According to a team of scientists in the US, rates of mild cognitive impairment in men were found to be around 1.5 times higher than in women.
Mild cognitive impairment, which can often be associated with Alzheimer’s later in life, is the level of mental decline beyond that which can be explained by normal ageing.
Around 2,000 people in Minnesota aged between 70 and 89, were given a number of memory and thinking skills tests.
And researchers found that almost 14% of participants had mild cognitive impairment.
Around three quarters (76%) were found to have normal mental faculties, while the remaining 10% were suffering with dementia.
A total of 19% of men had mild cognitive impairment compared with 14% of women.

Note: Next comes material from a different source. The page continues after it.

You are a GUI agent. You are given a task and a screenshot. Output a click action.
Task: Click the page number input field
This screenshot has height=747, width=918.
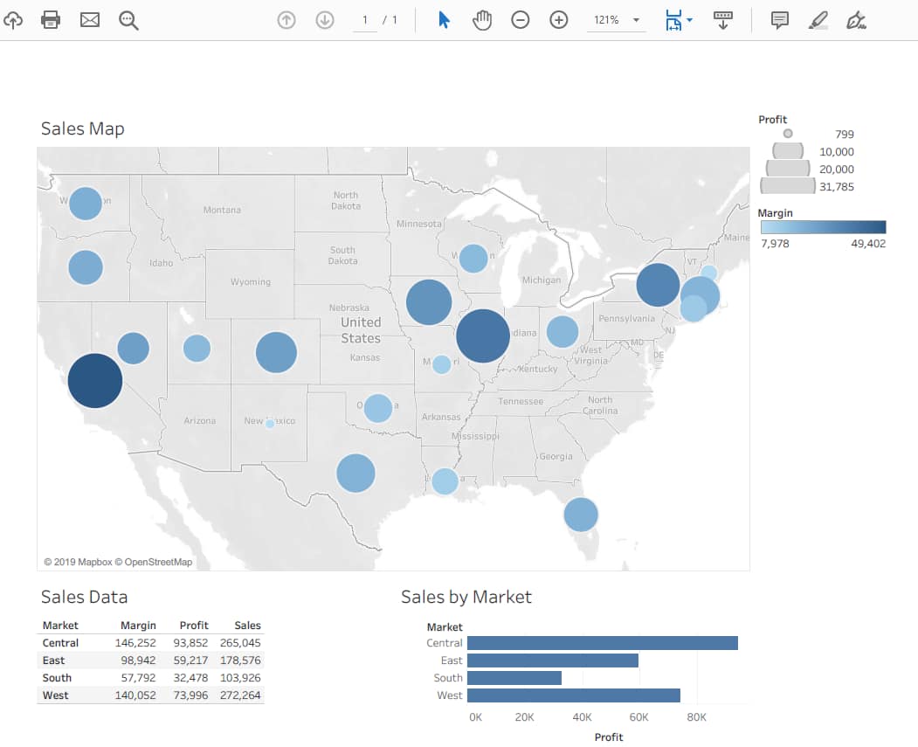(364, 19)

Lead researcher Dr Ronald Petersen, from the Mayo Clinic in Rochester, Minnesota, said: “If these results are confirmed in other studies, it may suggest that factors related to gender play a role in the disease. For example, men may experience cognitive decline earlier in life but more gradually, whereas women may transition from normal memory directly to dementia at a later age but more quickly.”
Combined rates of mild cognitive impairment and dementia at 22% highlighted the public health impact of these conditions, said the researchers writing in the journal Neurology.
People in the study who had a low level of education or were never married also had higher rates of MCI.